== GIVEN INFORMATION ==

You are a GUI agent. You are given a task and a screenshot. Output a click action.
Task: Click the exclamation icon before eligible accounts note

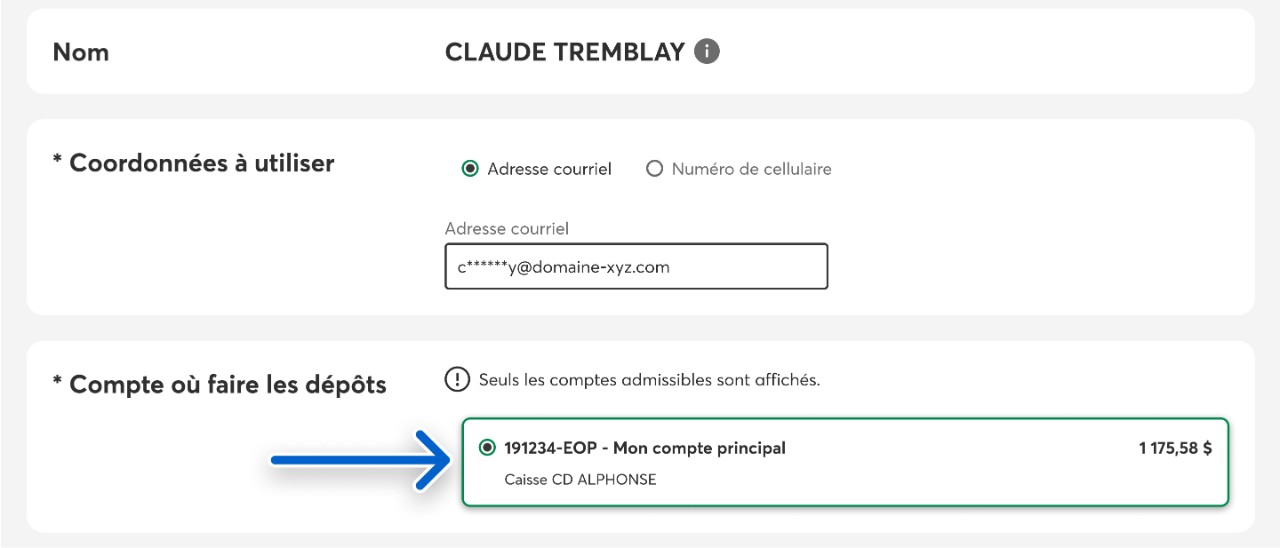coord(457,380)
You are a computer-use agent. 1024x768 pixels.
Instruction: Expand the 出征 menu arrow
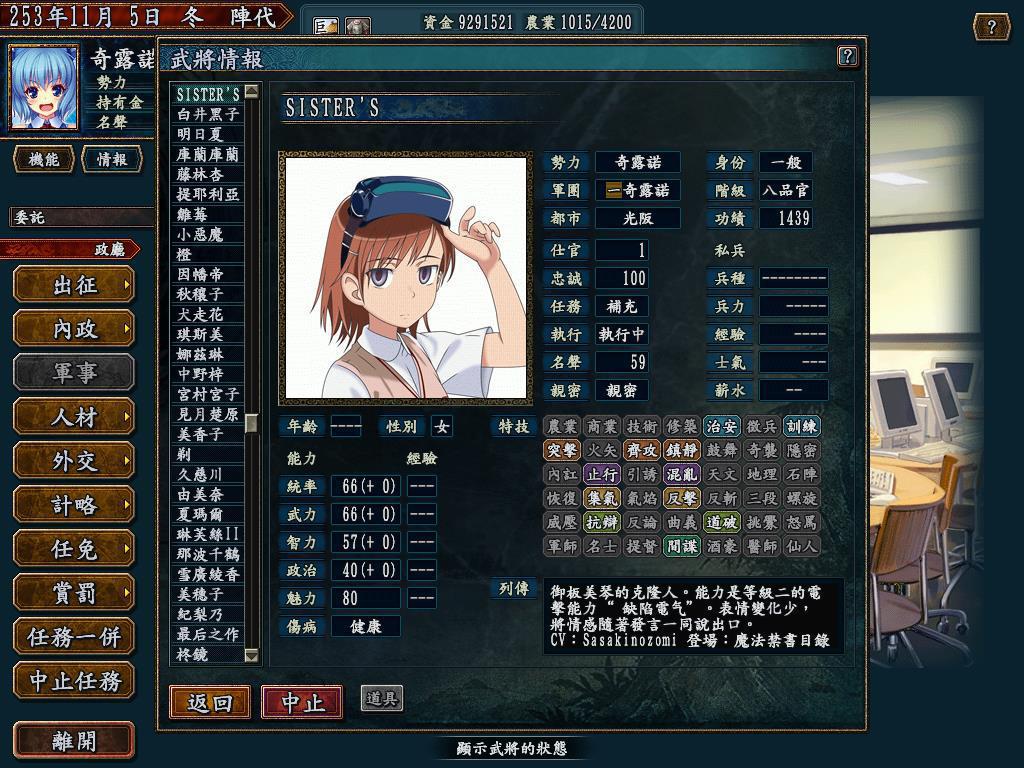(x=126, y=285)
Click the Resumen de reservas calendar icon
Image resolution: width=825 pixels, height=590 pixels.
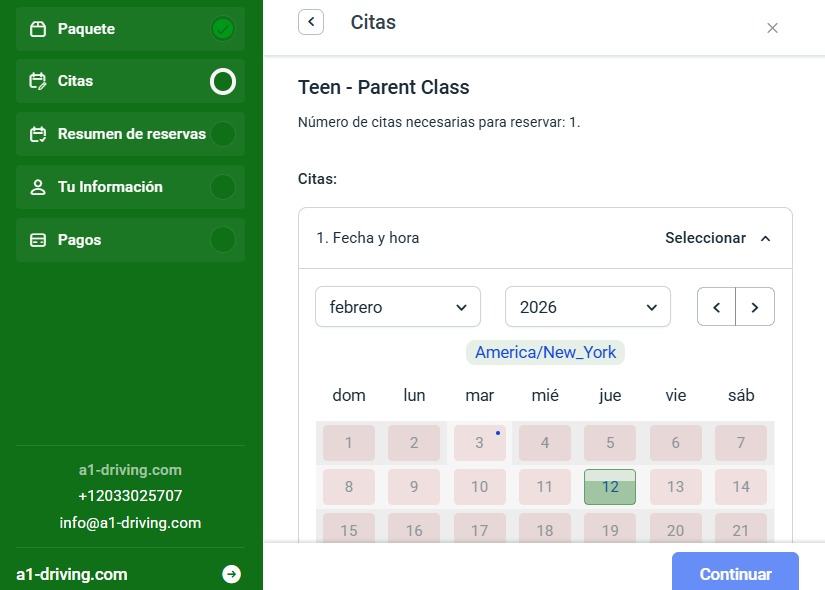click(38, 134)
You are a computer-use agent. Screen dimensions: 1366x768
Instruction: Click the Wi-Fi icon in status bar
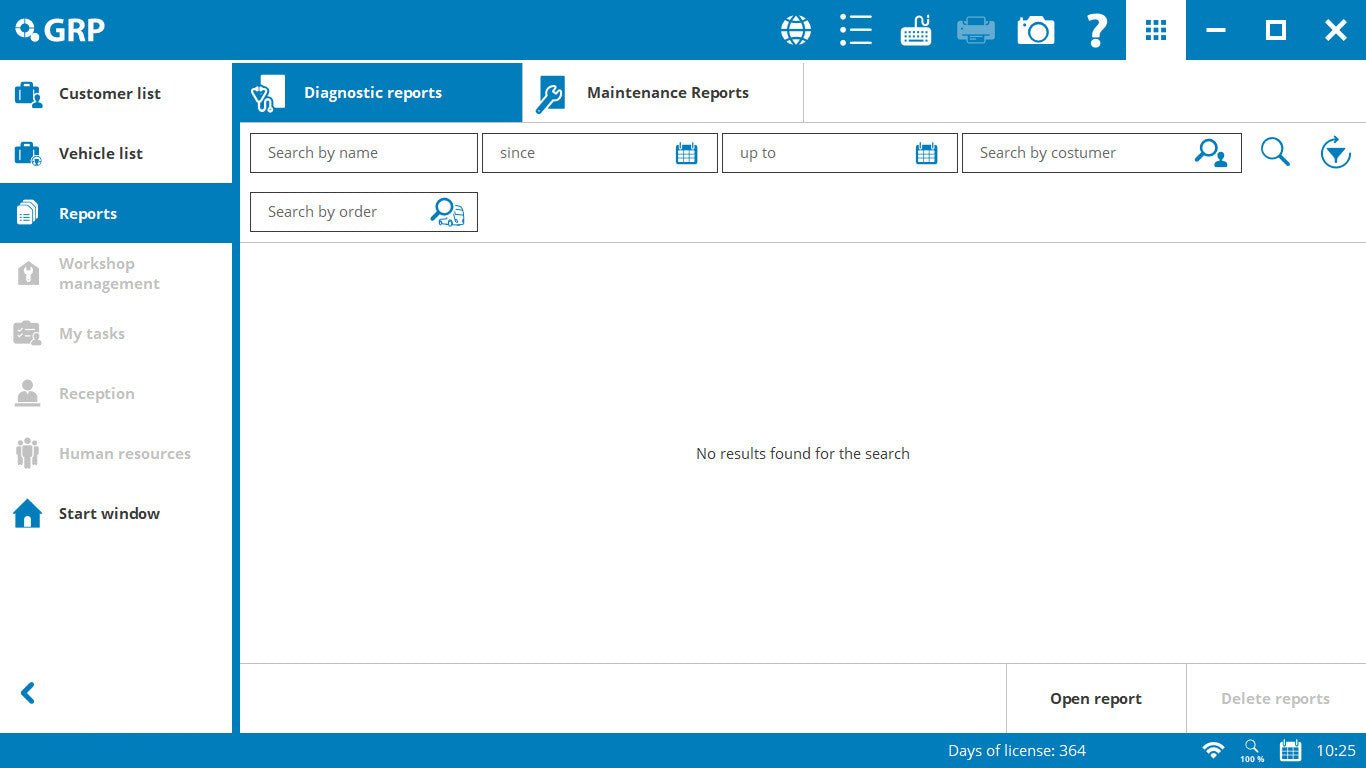1213,750
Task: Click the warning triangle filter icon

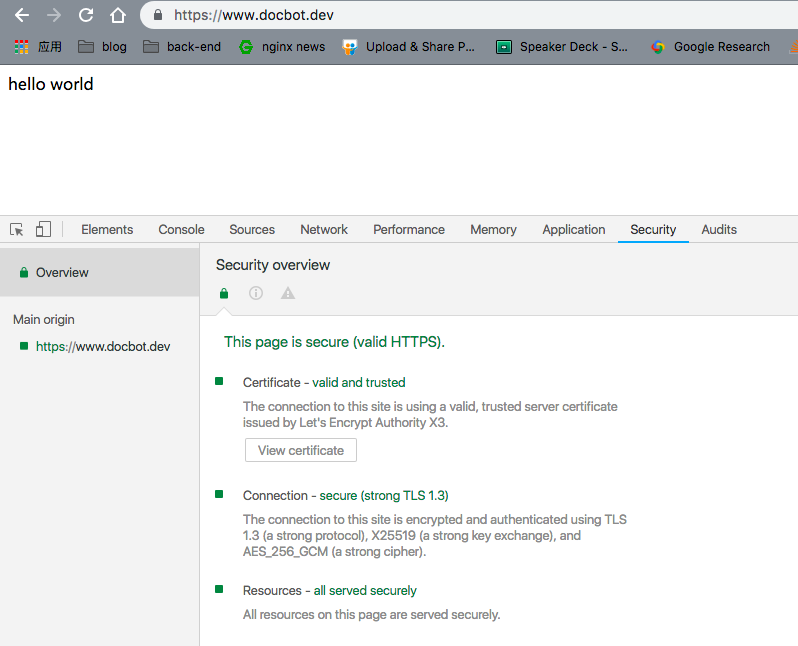Action: [288, 293]
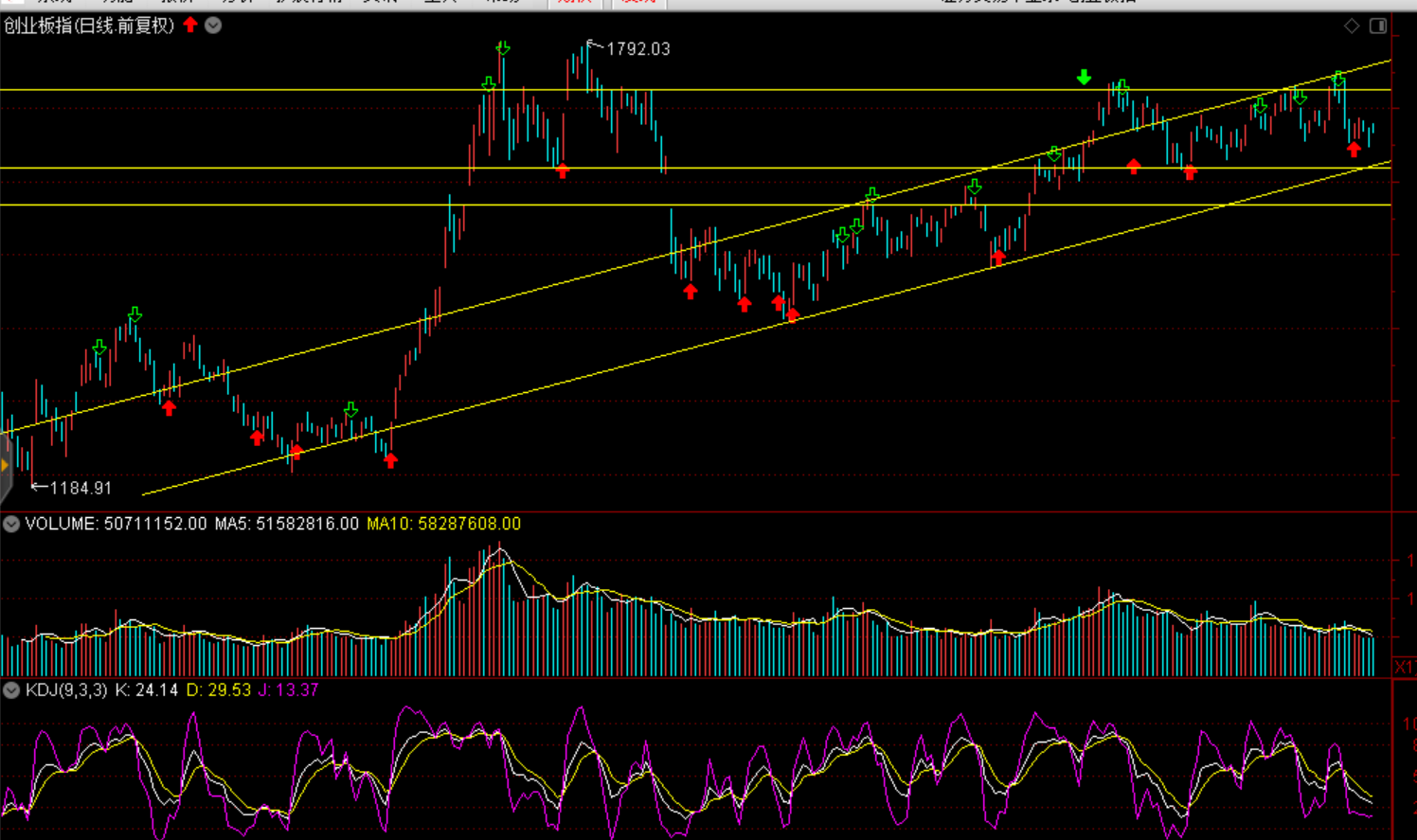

===

Return, in full, every line of these entries that holds "agent".

You are a GUI agent. You are given a task and a screenshot. Output a click action.
You are a computer-use agent. 1024x768 pixels.
You are a computer-use agent. Screen dimensions: 1366x768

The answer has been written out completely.